INVESTIGADORES
COLOMBI Carina Ester
congresos y reuniones científicas
Título:
Comparative Bone Histology in the Ischigualasto Formation (Upper Triassic): Shedding Light on Early Dinosaur Growth Patterns
Autor/es:
KRIS CURRY ROGERS; MARTÍNEZ, RICARDO NESTOR; ALCOBER, OSCAR; CARINA COLOMBI
Reunión:
Congreso; Society of Vertebrate Paleontology Meeting; 2017
Resumen:
The Upper Triassic (Carnian-Norian) Ischigualasto Formation preserves basal members of the three dinosaurian subgroups (Ornithischia, Theropoda, and Sauropodomorpha). The formation also yields a suite of non-dinosaurian tetrapods (archosauromorphs, crurotarsans, non-mammalian cynodonts) that overlap with or differ from the earliest dinosaurs in body size, diet, and habitat. The taxonomic and ecological diversity of Ischigualasto vertebrates, combined with the relatively short temporal span of the formation (~ 6 my) and its well-documented paleoenvironmental setting provide an ideal framework for investigating growth dynamics. We employed bone histology to test the following hypotheses: (1) the evolution of elevated growth rates evolved in archosauromorphs before the divergence of distinctive groups (e.g., Crurotarsi); and (2) early dinosaurs exhibited growth strategies distinct from those of contemporaneous non-dinosaurian taxa.

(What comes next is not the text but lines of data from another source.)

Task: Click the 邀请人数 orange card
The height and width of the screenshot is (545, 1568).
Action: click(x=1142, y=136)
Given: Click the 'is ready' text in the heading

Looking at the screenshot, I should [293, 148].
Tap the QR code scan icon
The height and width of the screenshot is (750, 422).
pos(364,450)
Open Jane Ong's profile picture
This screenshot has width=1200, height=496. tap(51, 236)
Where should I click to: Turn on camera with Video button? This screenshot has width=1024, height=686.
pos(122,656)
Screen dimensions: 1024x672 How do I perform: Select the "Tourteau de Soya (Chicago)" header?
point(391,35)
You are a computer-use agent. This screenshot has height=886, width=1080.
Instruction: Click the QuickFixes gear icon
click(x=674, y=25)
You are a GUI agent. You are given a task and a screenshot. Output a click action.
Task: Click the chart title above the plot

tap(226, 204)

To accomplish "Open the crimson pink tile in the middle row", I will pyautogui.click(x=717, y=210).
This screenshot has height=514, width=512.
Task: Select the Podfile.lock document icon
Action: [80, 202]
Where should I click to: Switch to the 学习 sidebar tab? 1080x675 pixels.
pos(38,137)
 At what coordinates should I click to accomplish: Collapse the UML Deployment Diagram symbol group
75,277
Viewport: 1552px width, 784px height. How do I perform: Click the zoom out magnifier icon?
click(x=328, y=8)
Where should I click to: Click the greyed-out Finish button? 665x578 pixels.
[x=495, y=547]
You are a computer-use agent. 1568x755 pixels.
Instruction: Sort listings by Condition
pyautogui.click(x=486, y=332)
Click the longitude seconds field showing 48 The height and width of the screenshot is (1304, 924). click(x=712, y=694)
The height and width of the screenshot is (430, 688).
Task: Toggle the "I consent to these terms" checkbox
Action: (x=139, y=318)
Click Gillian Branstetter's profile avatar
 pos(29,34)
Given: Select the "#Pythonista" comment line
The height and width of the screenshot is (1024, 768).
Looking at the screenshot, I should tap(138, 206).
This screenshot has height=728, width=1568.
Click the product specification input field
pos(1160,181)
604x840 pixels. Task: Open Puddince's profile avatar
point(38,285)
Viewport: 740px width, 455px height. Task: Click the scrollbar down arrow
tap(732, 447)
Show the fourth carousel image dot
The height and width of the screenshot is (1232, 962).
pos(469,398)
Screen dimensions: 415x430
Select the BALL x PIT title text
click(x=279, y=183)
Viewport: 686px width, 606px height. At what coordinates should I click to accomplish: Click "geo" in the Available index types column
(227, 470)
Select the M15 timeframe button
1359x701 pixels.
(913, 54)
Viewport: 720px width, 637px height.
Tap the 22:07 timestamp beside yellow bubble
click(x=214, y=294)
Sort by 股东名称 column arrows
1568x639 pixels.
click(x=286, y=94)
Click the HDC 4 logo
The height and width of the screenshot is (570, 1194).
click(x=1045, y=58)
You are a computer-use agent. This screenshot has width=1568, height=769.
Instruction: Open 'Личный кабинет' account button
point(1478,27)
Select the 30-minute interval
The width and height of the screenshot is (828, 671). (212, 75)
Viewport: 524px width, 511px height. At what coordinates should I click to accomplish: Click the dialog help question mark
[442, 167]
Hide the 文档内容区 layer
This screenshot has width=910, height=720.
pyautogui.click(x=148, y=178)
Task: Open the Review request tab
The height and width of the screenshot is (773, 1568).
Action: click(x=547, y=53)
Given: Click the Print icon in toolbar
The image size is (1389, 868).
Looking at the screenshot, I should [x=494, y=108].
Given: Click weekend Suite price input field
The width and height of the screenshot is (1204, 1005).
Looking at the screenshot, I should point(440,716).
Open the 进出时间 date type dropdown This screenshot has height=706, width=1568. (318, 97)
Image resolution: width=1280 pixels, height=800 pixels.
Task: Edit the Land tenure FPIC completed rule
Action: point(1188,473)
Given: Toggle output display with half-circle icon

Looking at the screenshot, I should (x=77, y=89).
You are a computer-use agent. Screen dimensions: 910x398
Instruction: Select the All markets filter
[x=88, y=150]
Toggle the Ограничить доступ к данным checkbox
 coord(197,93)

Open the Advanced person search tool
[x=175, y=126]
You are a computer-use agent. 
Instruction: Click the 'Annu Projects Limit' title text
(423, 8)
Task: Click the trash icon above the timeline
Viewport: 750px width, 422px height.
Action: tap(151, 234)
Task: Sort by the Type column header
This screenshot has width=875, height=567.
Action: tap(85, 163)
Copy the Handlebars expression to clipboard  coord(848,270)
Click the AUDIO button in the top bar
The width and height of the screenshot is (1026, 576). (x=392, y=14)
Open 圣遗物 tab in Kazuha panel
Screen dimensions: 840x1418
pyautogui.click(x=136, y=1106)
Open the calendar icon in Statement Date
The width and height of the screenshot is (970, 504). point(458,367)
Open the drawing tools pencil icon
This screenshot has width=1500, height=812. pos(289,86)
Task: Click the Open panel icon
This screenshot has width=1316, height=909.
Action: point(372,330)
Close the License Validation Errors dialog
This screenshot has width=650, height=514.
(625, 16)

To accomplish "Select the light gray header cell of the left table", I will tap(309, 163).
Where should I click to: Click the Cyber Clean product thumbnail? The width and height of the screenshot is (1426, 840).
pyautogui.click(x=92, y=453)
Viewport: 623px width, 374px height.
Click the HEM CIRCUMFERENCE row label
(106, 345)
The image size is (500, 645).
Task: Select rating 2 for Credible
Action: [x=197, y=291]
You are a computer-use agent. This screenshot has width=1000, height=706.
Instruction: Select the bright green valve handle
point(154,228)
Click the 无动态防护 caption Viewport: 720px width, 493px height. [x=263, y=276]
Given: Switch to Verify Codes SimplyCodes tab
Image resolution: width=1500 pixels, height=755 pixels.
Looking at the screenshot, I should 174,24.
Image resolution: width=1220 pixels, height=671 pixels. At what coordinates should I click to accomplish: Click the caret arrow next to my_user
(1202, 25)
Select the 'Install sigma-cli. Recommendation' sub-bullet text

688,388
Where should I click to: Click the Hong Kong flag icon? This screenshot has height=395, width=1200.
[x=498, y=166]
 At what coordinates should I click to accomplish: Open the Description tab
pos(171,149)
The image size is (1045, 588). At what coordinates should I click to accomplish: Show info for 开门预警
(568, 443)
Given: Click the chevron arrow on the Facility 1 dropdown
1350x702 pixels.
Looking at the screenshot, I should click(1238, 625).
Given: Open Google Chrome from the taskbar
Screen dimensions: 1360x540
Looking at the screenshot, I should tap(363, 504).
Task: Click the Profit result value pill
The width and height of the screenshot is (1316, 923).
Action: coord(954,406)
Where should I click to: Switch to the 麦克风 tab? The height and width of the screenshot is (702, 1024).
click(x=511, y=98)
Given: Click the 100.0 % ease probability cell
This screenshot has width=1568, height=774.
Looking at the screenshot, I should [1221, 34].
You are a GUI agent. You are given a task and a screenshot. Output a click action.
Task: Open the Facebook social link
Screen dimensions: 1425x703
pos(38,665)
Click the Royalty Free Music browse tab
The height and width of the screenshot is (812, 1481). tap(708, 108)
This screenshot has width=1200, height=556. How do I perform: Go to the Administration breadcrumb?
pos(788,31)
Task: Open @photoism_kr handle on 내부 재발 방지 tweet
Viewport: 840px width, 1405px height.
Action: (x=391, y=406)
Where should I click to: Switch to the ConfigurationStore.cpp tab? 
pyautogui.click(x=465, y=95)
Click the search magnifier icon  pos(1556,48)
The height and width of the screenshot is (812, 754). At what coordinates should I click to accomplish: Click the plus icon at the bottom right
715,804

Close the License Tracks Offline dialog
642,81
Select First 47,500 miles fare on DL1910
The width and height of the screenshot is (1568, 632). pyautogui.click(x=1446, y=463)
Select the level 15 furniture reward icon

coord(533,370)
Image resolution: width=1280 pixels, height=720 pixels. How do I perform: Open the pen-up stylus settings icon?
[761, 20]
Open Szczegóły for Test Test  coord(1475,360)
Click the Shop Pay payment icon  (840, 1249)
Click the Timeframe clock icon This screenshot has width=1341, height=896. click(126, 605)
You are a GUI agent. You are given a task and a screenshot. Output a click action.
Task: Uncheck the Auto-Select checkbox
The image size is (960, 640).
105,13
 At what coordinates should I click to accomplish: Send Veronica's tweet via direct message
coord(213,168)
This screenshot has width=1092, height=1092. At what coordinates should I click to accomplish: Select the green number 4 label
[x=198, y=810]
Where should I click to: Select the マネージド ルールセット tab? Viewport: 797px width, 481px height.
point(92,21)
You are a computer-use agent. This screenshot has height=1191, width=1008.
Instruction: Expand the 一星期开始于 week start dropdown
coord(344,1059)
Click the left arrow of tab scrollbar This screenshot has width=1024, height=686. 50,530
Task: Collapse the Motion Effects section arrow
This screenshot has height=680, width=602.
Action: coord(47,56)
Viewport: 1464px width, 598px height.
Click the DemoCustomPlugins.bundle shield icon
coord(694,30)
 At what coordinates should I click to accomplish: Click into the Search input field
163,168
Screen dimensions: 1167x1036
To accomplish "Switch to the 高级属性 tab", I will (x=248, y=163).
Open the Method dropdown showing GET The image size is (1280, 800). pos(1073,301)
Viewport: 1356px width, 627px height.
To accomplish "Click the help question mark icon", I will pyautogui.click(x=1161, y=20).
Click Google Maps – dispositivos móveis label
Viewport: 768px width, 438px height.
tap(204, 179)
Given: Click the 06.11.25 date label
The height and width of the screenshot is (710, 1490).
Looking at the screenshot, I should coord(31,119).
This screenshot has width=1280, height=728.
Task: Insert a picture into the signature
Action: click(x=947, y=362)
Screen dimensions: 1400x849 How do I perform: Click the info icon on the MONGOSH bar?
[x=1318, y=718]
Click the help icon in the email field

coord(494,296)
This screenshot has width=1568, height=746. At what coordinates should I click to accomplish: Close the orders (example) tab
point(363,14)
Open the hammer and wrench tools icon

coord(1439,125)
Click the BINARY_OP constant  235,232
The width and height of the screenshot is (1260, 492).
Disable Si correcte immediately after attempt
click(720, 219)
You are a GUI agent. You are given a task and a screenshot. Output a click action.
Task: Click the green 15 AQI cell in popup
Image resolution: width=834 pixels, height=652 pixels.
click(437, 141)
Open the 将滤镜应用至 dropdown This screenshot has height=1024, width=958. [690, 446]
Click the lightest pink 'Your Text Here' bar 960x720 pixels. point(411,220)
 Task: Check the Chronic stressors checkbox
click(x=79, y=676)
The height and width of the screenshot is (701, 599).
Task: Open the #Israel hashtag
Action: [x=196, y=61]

We sampled mid-diaphyseal femoral cross-sections from terrestrial Archosauromorpha (Scaphonyx), aquatic Archosauriformes (Proterochampsa, Chanaresuchus), terrestrial Crurotarsi (Sillosuchus, Saurosuchus, Trialestes), terrestrial, potentially omnivorous (Eoraptor) and carnivorous (Herrerasaurus, Sanjuansaurus, Eodromaeus) dinosaurs, and terrestrial, herbivorous Cynodontia (Exaeretodon). Our results suggest that fibrolamellar bone is common to a diversity of non-dinosaur and early dinosaur taxa (this finding is consistent with the reconstructions of other authors). Interestingly, in taxa with more organized primary bone tissue (e.g., Exaeretodon), vascularity is dense and interwoven. Mid-cortical Lines of Arrested Growth are absent in the archosaur sample. Finally, two ?modes? of bone remodeling are developed, and these only rarely co-occur in our sample: some taxa (e.g., Eoraptor, Exaeretodon) exhibit occasional secondary osteons, while others (e.g., Trialestes, Sanjuansaurus) exhibit focused endosteal remodeling. Our results suggest that there may be only a few aspects of early dinosaur growth that are truly distinctive from most of their non-dinosaurian contemporaries.